We initially focus on the three cases from Ghorbani & Zou (2019), shown in Table 2. (1) uses Google image search results (cheaply collected dataset) to predict skin lesion classification on HAM 10000 data (clean), (2) uses MNIST data to recognize digit on USPS dataset, (3) uses Email spam data to detect spam in an SMS dataset. The experimental settings are exactly the same with Ghorbani & Zou (2019). Table 2 shows that DVRL significantly outperforms Baseline and Data Shapley in all three tasks. One primary reason is that DVRL jointly optimizes the data value estimator and corresponding predictor model; on the other hand, Data Shapley needs a two step processes to construct the predictor model in domain adaptation setting.

Next, we focus on a real-world tabular data learning problem where the domain differences are significant. We consider the sales forecasting problem with the Rossmann Store Sales dataset, which consists of sales data from four different store types. Simple statistical investigation shows a significant discrepancy between the input feature distributions across different store types, meaning there is a large domain mismatch across store types (see Appendix F). To further illustrate distribution difference across the store types, we show the t-SNE analysis on the final layer of a discriminative neural network trained on the entire dataset in Appendix Fig. 11. We consider three different settings: (1) training on all store types (Train on All), (2) training on store types excluding the store type of interest (Train on Rest), and (3) training only on the store type of interest (Train on Specific). In all cases, we evaluate the performance on each store type separately. For example, to evaluate the performance on store type D, Train on All setting uses all four store type datasets for training, Train on Rest setting uses store types A, B and C for training, and Train on Specific setting only uses the store type D for training.
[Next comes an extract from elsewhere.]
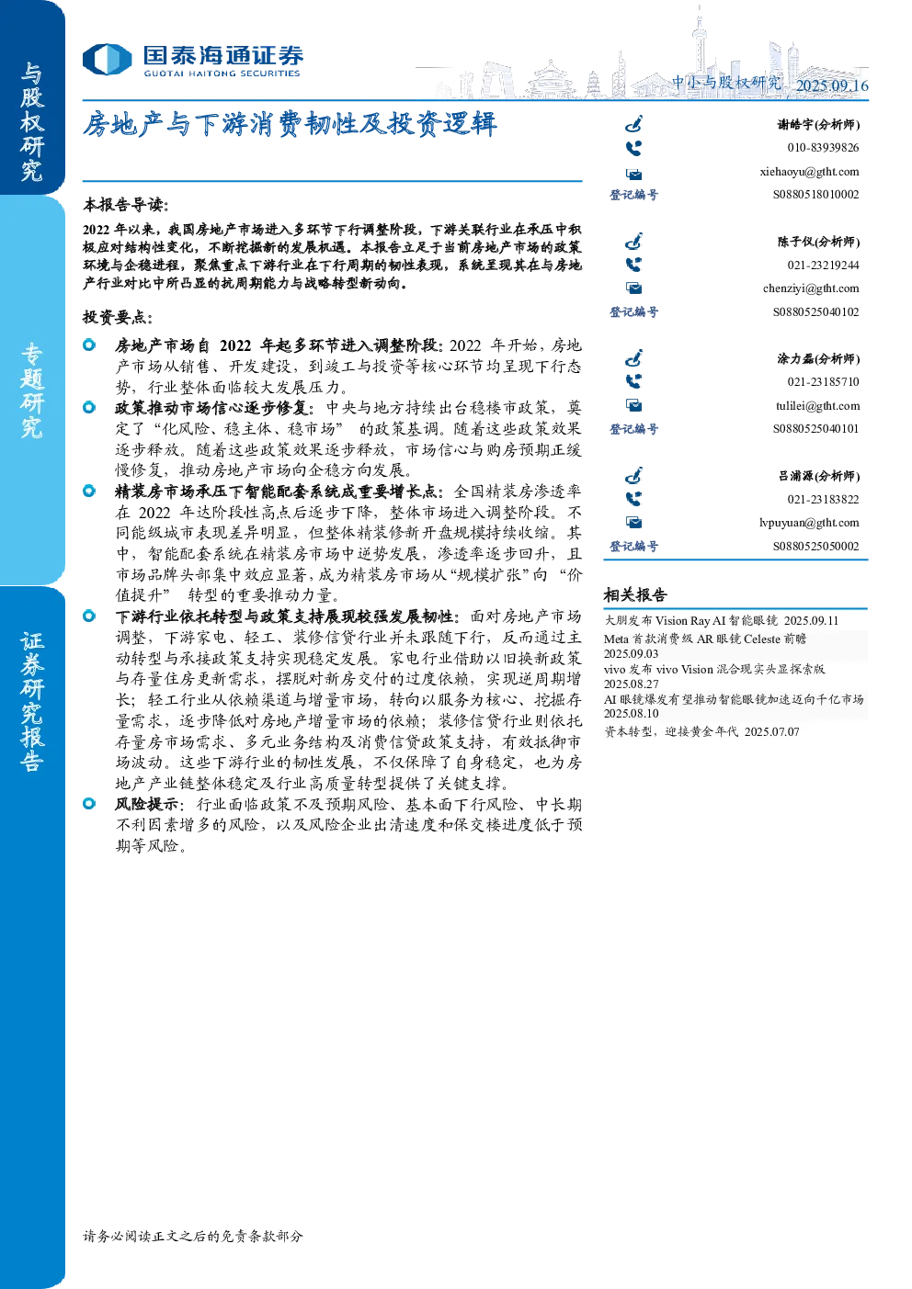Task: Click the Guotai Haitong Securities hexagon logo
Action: pos(107,60)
Train on Rest is expected to yield the largest domain mismatch between training and testing sets, and Train on Specific yield the minimal.

Predictor Model Store Train on All Train on Rest Train on Specific
(Metric: RMSPE) Type Baseline DVRL Baseline DVRL Baseline DVRL
XGBoost A 0.1736 0.1594 0.2369 0.2109 0.1454 0.1430
B 0.1996 0.1422 0.7716 0.3607 0.0880 0.0824
C 0.1839 0.1502 0.2083 0.1551 0.1186 0.1170
D 0.1504 0.1441 0.1922 0.1535 0.1349 0.1221
Neural Networks A 0.1531 0.1428 0.3124 0.2014 0.1181 0.1066
B 0.1529 0.0979 0.8072 0.5461 0.0683 0.0682
C 0.1620 0.1437 0.2153 0.1804 0.0682 0.0677
D 0.1459 0.1295 0.2625 0.1624 0.0759 0.0708
Table 3: Performance of Baseline and DVRL in 3 different settings with 2 different predictor models on the Rossmann Store Sales dataset. Metric is Root Mean Squared Percentage Error (RMSPE, lower the better). We use 79% of the data as training, 1% as validation, and 20% as testing. DVRL outperforms Baseline in all settings.
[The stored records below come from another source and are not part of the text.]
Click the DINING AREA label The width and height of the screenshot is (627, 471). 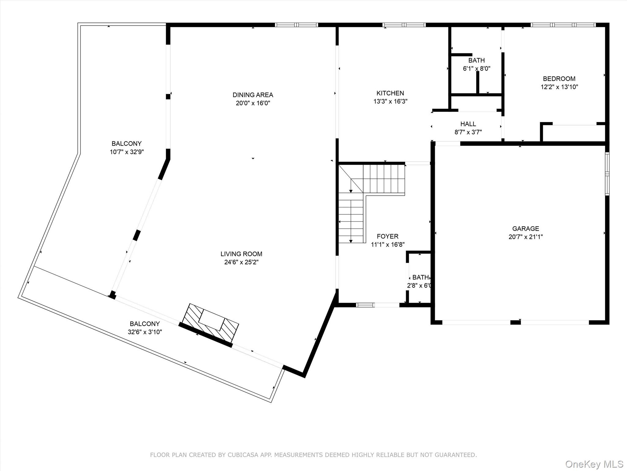point(253,95)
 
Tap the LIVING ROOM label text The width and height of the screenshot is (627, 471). point(241,254)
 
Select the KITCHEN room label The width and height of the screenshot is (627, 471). point(390,93)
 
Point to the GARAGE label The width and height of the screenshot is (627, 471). point(525,228)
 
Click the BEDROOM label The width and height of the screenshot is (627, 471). point(559,78)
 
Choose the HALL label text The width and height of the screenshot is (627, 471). point(468,124)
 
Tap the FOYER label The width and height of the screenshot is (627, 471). point(387,236)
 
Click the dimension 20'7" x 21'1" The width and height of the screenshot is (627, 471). point(525,237)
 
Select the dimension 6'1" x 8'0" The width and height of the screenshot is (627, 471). point(476,69)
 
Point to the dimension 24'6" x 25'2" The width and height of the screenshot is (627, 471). point(241,262)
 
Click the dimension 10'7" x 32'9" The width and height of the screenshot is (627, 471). point(127,152)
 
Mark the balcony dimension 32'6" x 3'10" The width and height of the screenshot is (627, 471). point(145,332)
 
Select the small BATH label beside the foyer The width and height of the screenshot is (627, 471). point(420,277)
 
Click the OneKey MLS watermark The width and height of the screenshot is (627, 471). point(594,464)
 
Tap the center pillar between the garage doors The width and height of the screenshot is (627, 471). point(515,322)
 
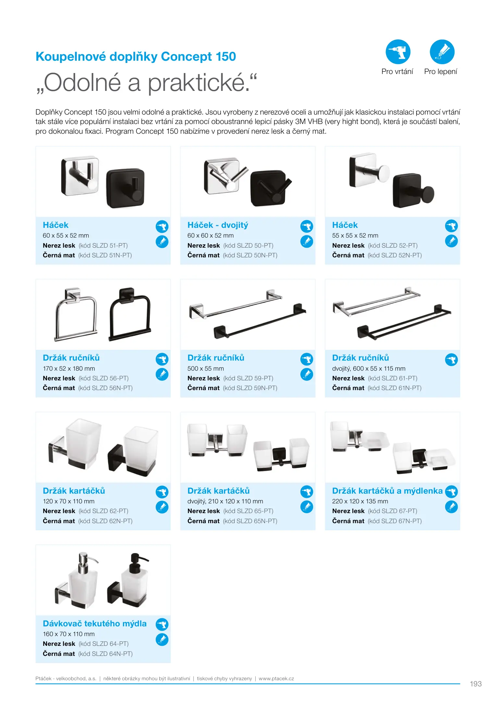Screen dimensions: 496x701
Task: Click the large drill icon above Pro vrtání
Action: pos(398,52)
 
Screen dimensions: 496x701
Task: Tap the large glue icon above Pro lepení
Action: pos(442,52)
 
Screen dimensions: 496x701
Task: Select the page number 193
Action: pos(476,684)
We evaluate the prediction performance of Baseline (train the predictor model without data valuation) and DVRL in 3 different settings with 2 different predictor models (XGBoost (Chen & Guestrin, 2016) and Neural Networks (3-layer perceptrons)). As shown in Table 3, DVRL improves the performance in all settings. The improvements are most significant in Train on Rest setting due to the large domain mismatch. For instance, DVRL reduces the error more than 50% for store type B predictions with XGBoost in comparison to Baseline. In Train on All setting, the performance improvement is still significant, showing that DVRL can distinguish the samples from the target distribution. In Appendix G, we demonstrate that DVRL actually prioritizes selection of the samples from the target store type. In Train on Specific setting, the performance improvements are smaller – even without domain mismatch, DVRL can marginally improve the performance by accurately prioritizing the important samples within the same store type. These results further support the conclusions from Fig. 2 in the conventional supervised learning setting that DVRL learns high quality data value scores.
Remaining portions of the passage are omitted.